All of the records must be repeated exactly.

** Source material follows **

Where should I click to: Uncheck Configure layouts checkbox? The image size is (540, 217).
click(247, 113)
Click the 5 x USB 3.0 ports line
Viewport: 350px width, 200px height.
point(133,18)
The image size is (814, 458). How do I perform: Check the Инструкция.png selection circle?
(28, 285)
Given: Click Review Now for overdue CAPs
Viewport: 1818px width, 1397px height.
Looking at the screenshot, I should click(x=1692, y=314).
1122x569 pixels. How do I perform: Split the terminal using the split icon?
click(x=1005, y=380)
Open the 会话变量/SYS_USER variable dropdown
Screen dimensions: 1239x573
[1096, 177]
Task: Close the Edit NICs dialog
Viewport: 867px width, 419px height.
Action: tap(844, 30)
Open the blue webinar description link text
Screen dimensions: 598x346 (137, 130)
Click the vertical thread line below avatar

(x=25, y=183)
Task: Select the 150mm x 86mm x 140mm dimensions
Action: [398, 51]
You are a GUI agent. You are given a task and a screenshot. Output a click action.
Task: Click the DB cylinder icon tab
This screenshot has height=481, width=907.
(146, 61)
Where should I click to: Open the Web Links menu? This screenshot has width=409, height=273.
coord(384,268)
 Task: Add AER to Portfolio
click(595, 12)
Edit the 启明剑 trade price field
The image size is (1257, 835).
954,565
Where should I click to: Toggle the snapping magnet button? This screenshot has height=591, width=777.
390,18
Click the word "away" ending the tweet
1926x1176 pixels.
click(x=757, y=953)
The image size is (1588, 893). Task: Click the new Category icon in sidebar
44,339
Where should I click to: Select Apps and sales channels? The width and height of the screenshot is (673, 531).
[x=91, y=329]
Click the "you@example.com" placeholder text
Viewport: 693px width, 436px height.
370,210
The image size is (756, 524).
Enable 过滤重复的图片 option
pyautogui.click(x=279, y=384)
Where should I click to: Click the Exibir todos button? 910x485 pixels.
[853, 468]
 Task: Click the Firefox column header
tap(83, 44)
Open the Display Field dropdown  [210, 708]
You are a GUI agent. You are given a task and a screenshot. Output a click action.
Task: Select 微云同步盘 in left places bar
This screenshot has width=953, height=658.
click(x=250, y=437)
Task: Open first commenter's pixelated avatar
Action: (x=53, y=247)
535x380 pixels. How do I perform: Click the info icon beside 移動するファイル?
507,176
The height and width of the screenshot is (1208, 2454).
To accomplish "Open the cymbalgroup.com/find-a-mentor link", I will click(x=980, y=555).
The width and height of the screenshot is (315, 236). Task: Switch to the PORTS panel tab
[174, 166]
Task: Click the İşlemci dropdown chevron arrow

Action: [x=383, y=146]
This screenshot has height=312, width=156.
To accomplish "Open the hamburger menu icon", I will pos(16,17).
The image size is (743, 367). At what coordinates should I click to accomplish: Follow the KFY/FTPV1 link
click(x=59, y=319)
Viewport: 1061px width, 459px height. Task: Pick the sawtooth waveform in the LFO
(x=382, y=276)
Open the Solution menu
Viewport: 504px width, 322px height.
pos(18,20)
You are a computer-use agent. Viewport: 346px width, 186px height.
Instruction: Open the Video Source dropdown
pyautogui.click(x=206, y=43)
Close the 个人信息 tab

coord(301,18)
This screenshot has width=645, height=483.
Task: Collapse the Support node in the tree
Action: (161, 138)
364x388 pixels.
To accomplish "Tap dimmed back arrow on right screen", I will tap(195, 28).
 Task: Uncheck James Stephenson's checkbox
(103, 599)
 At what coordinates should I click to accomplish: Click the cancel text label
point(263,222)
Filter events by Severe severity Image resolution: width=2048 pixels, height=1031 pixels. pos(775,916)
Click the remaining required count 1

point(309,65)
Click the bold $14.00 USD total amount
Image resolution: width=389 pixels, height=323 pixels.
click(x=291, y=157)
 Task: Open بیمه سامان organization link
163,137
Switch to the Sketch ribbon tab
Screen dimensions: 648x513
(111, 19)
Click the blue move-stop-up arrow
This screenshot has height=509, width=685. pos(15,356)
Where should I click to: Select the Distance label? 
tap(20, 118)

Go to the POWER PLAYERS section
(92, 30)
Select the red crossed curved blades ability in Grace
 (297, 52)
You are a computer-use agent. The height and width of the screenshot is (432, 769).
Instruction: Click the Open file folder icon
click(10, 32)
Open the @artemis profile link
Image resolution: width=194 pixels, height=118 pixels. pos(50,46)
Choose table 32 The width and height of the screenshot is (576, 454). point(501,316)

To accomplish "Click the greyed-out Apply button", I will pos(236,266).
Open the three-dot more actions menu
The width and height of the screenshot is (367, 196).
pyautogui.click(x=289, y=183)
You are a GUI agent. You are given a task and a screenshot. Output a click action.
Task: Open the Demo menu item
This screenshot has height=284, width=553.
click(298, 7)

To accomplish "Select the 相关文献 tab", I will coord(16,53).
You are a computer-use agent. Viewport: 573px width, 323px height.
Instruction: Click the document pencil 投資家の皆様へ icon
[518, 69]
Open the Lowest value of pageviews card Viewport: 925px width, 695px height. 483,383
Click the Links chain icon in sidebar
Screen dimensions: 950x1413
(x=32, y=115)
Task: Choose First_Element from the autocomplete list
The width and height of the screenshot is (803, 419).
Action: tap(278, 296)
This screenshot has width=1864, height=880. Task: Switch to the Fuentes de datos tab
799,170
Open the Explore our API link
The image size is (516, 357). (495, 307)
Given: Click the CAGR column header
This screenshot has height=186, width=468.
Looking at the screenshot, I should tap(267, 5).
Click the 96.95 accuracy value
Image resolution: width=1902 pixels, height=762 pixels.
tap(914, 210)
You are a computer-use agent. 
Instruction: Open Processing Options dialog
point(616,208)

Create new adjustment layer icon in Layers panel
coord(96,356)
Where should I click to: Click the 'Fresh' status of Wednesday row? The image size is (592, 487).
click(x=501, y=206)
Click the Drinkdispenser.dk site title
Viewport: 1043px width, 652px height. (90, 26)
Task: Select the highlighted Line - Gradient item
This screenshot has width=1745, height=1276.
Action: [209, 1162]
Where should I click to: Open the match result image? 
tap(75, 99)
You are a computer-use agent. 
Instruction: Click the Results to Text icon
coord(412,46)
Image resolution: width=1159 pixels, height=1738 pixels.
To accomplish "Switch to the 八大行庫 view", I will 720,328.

** End of Source material **

■ **Solution**
Where should I click to: Uncheck Configure layouts checkbox? The image size is (540, 217).
click(247, 113)
Click the 5 x USB 3.0 ports line
Viewport: 350px width, 200px height.
point(133,18)
The image size is (814, 458). How do I perform: Check the Инструкция.png selection circle?
(28, 285)
Given: Click Review Now for overdue CAPs
Viewport: 1818px width, 1397px height.
Looking at the screenshot, I should click(x=1692, y=314).
1122x569 pixels. How do I perform: Split the terminal using the split icon?
click(x=1005, y=380)
Open the 会话变量/SYS_USER variable dropdown
Screen dimensions: 1239x573
[1096, 177]
Task: Close the Edit NICs dialog
Viewport: 867px width, 419px height.
Action: tap(844, 30)
Open the blue webinar description link text
Screen dimensions: 598x346 (137, 130)
Click the vertical thread line below avatar

(x=25, y=183)
Task: Select the 150mm x 86mm x 140mm dimensions
Action: [398, 51]
You are a GUI agent. You are given a task and a screenshot. Output a click action.
Task: Click the DB cylinder icon tab
This screenshot has height=481, width=907.
(146, 61)
Where should I click to: Open the Web Links menu? This screenshot has width=409, height=273.
coord(384,268)
 Task: Add AER to Portfolio
click(595, 12)
Edit the 启明剑 trade price field
The image size is (1257, 835).
954,565
Where should I click to: Toggle the snapping magnet button? This screenshot has height=591, width=777.
390,18
Click the word "away" ending the tweet
1926x1176 pixels.
click(x=757, y=953)
The image size is (1588, 893). Task: Click the new Category icon in sidebar
44,339
Where should I click to: Select Apps and sales channels? The width and height of the screenshot is (673, 531).
[x=91, y=329]
Click the "you@example.com" placeholder text
Viewport: 693px width, 436px height.
370,210
The image size is (756, 524).
Enable 过滤重复的图片 option
pyautogui.click(x=279, y=384)
Where should I click to: Click the Exibir todos button? 910x485 pixels.
[853, 468]
 Task: Click the Firefox column header
tap(83, 44)
Open the Display Field dropdown  [210, 708]
You are a GUI agent. You are given a task and a screenshot. Output a click action.
Task: Select 微云同步盘 in left places bar
This screenshot has width=953, height=658.
click(x=250, y=437)
Task: Open first commenter's pixelated avatar
Action: (x=53, y=247)
535x380 pixels. How do I perform: Click the info icon beside 移動するファイル?
507,176
The height and width of the screenshot is (1208, 2454).
To accomplish "Open the cymbalgroup.com/find-a-mentor link", I will click(x=980, y=555).
The width and height of the screenshot is (315, 236). Task: Switch to the PORTS panel tab
[174, 166]
Task: Click the İşlemci dropdown chevron arrow

Action: [x=383, y=146]
This screenshot has height=312, width=156.
To accomplish "Open the hamburger menu icon", I will pos(16,17).
The image size is (743, 367). At what coordinates should I click to accomplish: Follow the KFY/FTPV1 link
click(x=59, y=319)
Viewport: 1061px width, 459px height. Task: Pick the sawtooth waveform in the LFO
(x=382, y=276)
Open the Solution menu
Viewport: 504px width, 322px height.
pos(18,20)
You are a computer-use agent. Viewport: 346px width, 186px height.
Instruction: Open the Video Source dropdown
pyautogui.click(x=206, y=43)
Close the 个人信息 tab

coord(301,18)
This screenshot has width=645, height=483.
Task: Collapse the Support node in the tree
Action: (161, 138)
364x388 pixels.
To accomplish "Tap dimmed back arrow on right screen", I will tap(195, 28).
 Task: Uncheck James Stephenson's checkbox
(103, 599)
 At what coordinates should I click to accomplish: Click the cancel text label
point(263,222)
Filter events by Severe severity Image resolution: width=2048 pixels, height=1031 pixels. pos(775,916)
Click the remaining required count 1

point(309,65)
Click the bold $14.00 USD total amount
Image resolution: width=389 pixels, height=323 pixels.
click(x=291, y=157)
 Task: Open بیمه سامان organization link
163,137
Switch to the Sketch ribbon tab
Screen dimensions: 648x513
(111, 19)
Click the blue move-stop-up arrow
This screenshot has height=509, width=685. pos(15,356)
Where should I click to: Select the Distance label? 
tap(20, 118)

Go to the POWER PLAYERS section
(92, 30)
Select the red crossed curved blades ability in Grace
 (297, 52)
You are a computer-use agent. The height and width of the screenshot is (432, 769).
Instruction: Click the Open file folder icon
click(10, 32)
Open the @artemis profile link
Image resolution: width=194 pixels, height=118 pixels. pos(50,46)
Choose table 32 The width and height of the screenshot is (576, 454). point(501,316)

To accomplish "Click the greyed-out Apply button", I will pos(236,266).
Open the three-dot more actions menu
The width and height of the screenshot is (367, 196).
pyautogui.click(x=289, y=183)
You are a GUI agent. You are given a task and a screenshot. Output a click action.
Task: Open the Demo menu item
This screenshot has height=284, width=553.
click(298, 7)

To accomplish "Select the 相关文献 tab", I will coord(16,53).
You are a computer-use agent. Viewport: 573px width, 323px height.
Instruction: Click the document pencil 投資家の皆様へ icon
[518, 69]
Open the Lowest value of pageviews card Viewport: 925px width, 695px height. 483,383
Click the Links chain icon in sidebar
Screen dimensions: 950x1413
(x=32, y=115)
Task: Choose First_Element from the autocomplete list
The width and height of the screenshot is (803, 419).
Action: tap(278, 296)
This screenshot has width=1864, height=880. Task: Switch to the Fuentes de datos tab
799,170
Open the Explore our API link
The image size is (516, 357). (495, 307)
Given: Click the CAGR column header
This screenshot has height=186, width=468.
Looking at the screenshot, I should tap(267, 5).
Click the 96.95 accuracy value
Image resolution: width=1902 pixels, height=762 pixels.
tap(914, 210)
You are a computer-use agent. 
Instruction: Open Processing Options dialog
point(616,208)

Create new adjustment layer icon in Layers panel
coord(96,356)
Where should I click to: Click the 'Fresh' status of Wednesday row? The image size is (592, 487).
click(x=501, y=206)
Click the Drinkdispenser.dk site title
Viewport: 1043px width, 652px height. (90, 26)
Task: Select the highlighted Line - Gradient item
This screenshot has width=1745, height=1276.
Action: [209, 1162]
Where should I click to: Open the match result image? 
tap(75, 99)
You are a computer-use agent. 
Instruction: Click the Results to Text icon
coord(412,46)
Image resolution: width=1159 pixels, height=1738 pixels.
To accomplish "Switch to the 八大行庫 view", I will 720,328.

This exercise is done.